To date, the etiopathogenesis of PT is not completely understood. No predisposing factors have been identified. In some cases, p53 mutation has been identified [11] and this can explain the pathogenesis of the tumours occurring in the context of an alteration of the germinal line (Li-Fraumeni syndrome). Some studies [12-14] have suggested that there may be a hormonal trigger that causes a fibroadenoma to progress towards a PT, through the mutation in an Xlined gene that encodes for an androgen receptor. Our patient, in addition to 37% of the female population studied at the Memorial Sloan Kettering Cancer Center [14], reported a history of fibroadenoma preceding the diagnosis of the phyllodes tumour. Another hypothesis that could explain the mechanism that initiates the development of PT seems to be a loss of balance in the interaction between stroma and the epithelium, due to an uncontrollable growth of the mesenchymal component, which becomes progressively independent from the ductal epithelium, assuming malignant features [15,16].
Malignant transformation of the stromal component in PT determines the formation of sarcomatous lesions: more often fibrosarcomas, liposarcomas and rhabdosarcomas, and rarely chondrosarcomas, osteosarcomas and angiosarcomas [17]. Even the capacity to metastasise depends solely on the stromal component.

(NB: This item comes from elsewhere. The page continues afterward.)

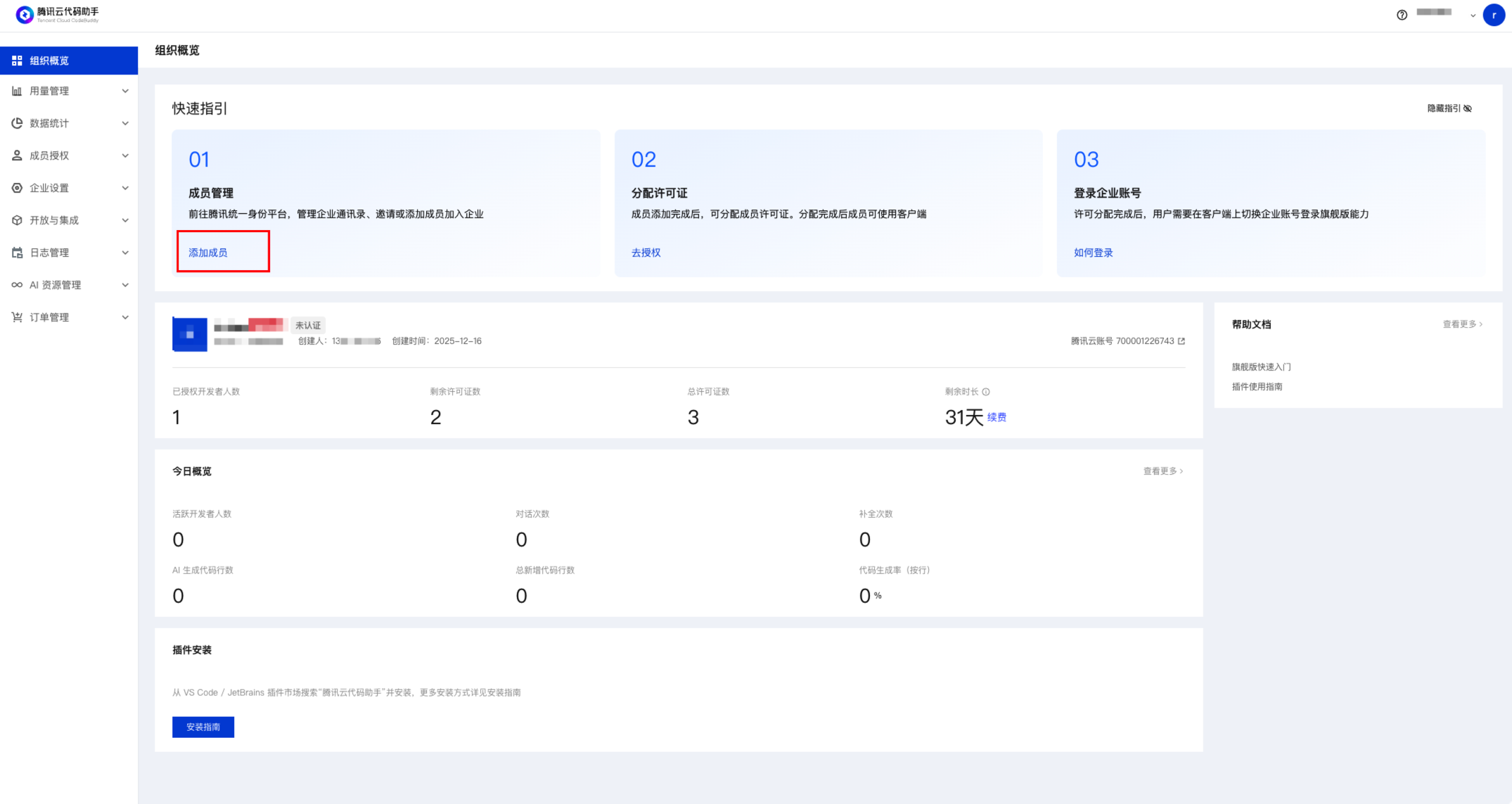Viewport: 1512px width, 804px height.
Task: Click the 数据统计 pie chart icon
Action: pos(17,123)
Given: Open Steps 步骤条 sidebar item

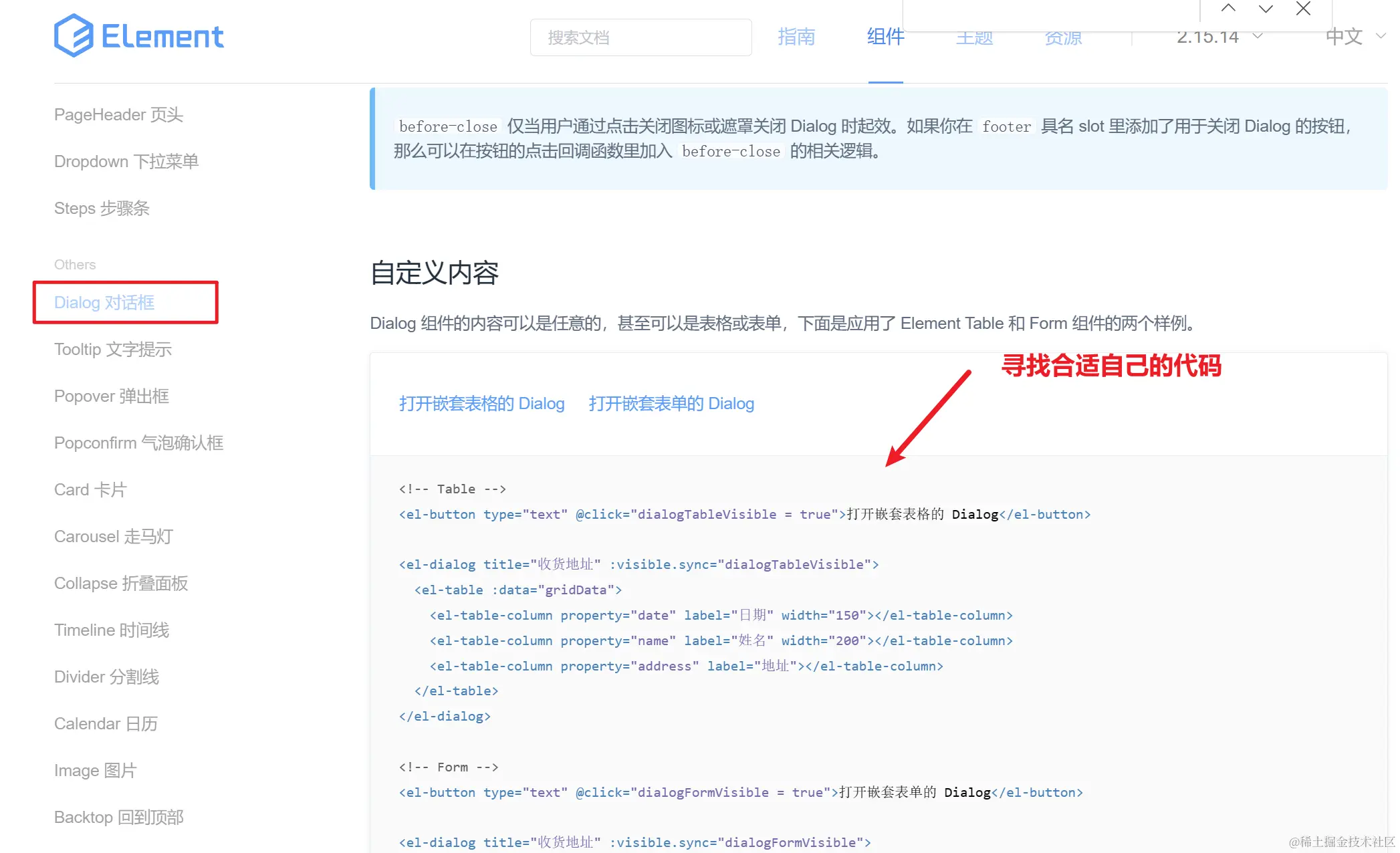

In our case, the cutaneous metastasis presented itself in the form of an angiosarcoma with an osteosarcomatous component, a feature which had also been identified in the primary tumour.
The sites mostly affected by metastasis from phyllodes tumour are lung, bone, liver and brain. Rare involvement of serous cavities and soft tissue, especially skin, has been reported [18]. In literature, only one case of phyllodes tumour has been described to have determined a metastasis in the form of cutaneous angiosarcoma [5], whilst, to the best of our knowledge, no myocardial involvement has been reported.
Unfortunately, it was not possible to ascertain whether the cardiac lesions were metastases from phyllodes tumour since, in the light of the poor conditions of our patient, it was not possible to carry out a myocardial biopsy.
PTs usually have a high percentage of local recurrence. In our patient, however, this was not the case. Usually, these tumours rarely present lymph node involvement. Recommended treatment consists of surgical excision of the lesion, with particular attention to obtaining disease-free margins [16]. In our case, total mastectomy was preferred because of the local extension of the tumour and the apparent involvement of the skin. There is little controversy about chemotherapy. For some authors, it is not recommended especially in localised and well-resected low-grade tumours. For metastasising tumours, treatment is based mainly on chemotherapy using conventional drugs for sarcoma [19,20]. In our opinion it is also very important a strict follow-up, in order to prevent any possible recurrence early. This case report is very anecdotal for the rare presentation of the metastases sites, in particular for cardiac lesion.
In conclusion we recommend for breast PT with malignant characteristics to perform a radical surgery of the primary lesion and a strict follow-up, in order to prevent any possible metastasis, event in rare locations, such as the skin and the heart. Chemotherapy is controversial in these cases.